___ Records provided
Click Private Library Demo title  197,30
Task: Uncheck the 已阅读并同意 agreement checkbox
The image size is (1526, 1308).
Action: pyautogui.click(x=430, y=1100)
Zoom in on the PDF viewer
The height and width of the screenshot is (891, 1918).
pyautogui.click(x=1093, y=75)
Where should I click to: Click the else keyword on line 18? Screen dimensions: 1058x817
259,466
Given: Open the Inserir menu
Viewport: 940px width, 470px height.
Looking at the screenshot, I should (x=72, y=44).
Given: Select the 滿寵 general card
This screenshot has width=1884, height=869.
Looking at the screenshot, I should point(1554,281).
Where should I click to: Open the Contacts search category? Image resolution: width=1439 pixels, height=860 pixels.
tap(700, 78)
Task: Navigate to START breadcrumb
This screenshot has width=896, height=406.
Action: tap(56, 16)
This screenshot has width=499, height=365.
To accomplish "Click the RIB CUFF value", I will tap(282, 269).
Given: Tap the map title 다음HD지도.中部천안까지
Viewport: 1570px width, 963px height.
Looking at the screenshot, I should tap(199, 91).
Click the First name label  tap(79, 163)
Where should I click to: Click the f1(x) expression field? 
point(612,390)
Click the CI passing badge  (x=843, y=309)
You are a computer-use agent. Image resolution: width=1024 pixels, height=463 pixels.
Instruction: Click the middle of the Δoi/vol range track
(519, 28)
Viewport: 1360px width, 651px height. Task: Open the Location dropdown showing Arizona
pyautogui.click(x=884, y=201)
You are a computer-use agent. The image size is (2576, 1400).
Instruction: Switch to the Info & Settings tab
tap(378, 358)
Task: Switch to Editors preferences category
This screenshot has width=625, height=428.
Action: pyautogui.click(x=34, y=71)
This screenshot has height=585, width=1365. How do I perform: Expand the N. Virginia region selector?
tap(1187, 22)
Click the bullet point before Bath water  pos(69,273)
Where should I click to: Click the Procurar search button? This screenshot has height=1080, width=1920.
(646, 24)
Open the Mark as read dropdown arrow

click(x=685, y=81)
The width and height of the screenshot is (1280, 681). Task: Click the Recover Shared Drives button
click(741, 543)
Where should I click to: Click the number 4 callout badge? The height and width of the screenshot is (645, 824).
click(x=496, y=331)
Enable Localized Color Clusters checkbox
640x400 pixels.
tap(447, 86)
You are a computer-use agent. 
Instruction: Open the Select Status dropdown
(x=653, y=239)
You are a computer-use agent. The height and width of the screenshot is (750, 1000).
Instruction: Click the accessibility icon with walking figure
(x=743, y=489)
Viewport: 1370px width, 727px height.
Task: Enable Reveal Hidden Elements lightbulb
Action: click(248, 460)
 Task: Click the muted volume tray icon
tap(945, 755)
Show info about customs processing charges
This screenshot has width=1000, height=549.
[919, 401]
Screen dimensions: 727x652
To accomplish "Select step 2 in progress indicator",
______
Aim of the exercise -
An exact copy of every line above, start to finish, is required.

Response to the exercise -
Click Private Library Demo title  197,30
Task: Uncheck the 已阅读并同意 agreement checkbox
The image size is (1526, 1308).
Action: pyautogui.click(x=430, y=1100)
Zoom in on the PDF viewer
The height and width of the screenshot is (891, 1918).
pyautogui.click(x=1093, y=75)
Where should I click to: Click the else keyword on line 18? Screen dimensions: 1058x817
259,466
Given: Open the Inserir menu
Viewport: 940px width, 470px height.
Looking at the screenshot, I should (x=72, y=44).
Given: Select the 滿寵 general card
This screenshot has width=1884, height=869.
Looking at the screenshot, I should point(1554,281).
Where should I click to: Open the Contacts search category? Image resolution: width=1439 pixels, height=860 pixels.
tap(700, 78)
Task: Navigate to START breadcrumb
This screenshot has width=896, height=406.
Action: tap(56, 16)
This screenshot has width=499, height=365.
To accomplish "Click the RIB CUFF value", I will tap(282, 269).
Given: Tap the map title 다음HD지도.中部천안까지
Viewport: 1570px width, 963px height.
Looking at the screenshot, I should tap(199, 91).
Click the First name label  tap(79, 163)
Where should I click to: Click the f1(x) expression field? 
point(612,390)
Click the CI passing badge  (x=843, y=309)
You are a computer-use agent. Image resolution: width=1024 pixels, height=463 pixels.
Instruction: Click the middle of the Δoi/vol range track
(519, 28)
Viewport: 1360px width, 651px height. Task: Open the Location dropdown showing Arizona
pyautogui.click(x=884, y=201)
You are a computer-use agent. The image size is (2576, 1400).
Instruction: Switch to the Info & Settings tab
tap(378, 358)
Task: Switch to Editors preferences category
This screenshot has width=625, height=428.
Action: pyautogui.click(x=34, y=71)
This screenshot has height=585, width=1365. How do I perform: Expand the N. Virginia region selector?
tap(1187, 22)
Click the bullet point before Bath water  pos(69,273)
Where should I click to: Click the Procurar search button? This screenshot has height=1080, width=1920.
(646, 24)
Open the Mark as read dropdown arrow

click(x=685, y=81)
The width and height of the screenshot is (1280, 681). Task: Click the Recover Shared Drives button
click(741, 543)
Where should I click to: Click the number 4 callout badge? The height and width of the screenshot is (645, 824).
click(x=496, y=331)
Enable Localized Color Clusters checkbox
640x400 pixels.
tap(447, 86)
You are a computer-use agent. 
Instruction: Open the Select Status dropdown
(x=653, y=239)
You are a computer-use agent. The height and width of the screenshot is (750, 1000).
Instruction: Click the accessibility icon with walking figure
(x=743, y=489)
Viewport: 1370px width, 727px height.
Task: Enable Reveal Hidden Elements lightbulb
Action: click(248, 460)
 Task: Click the muted volume tray icon
tap(945, 755)
Show info about customs processing charges
This screenshot has width=1000, height=549.
[919, 401]
Screen dimensions: 727x652
To accomplish "Select step 2 in progress indicator",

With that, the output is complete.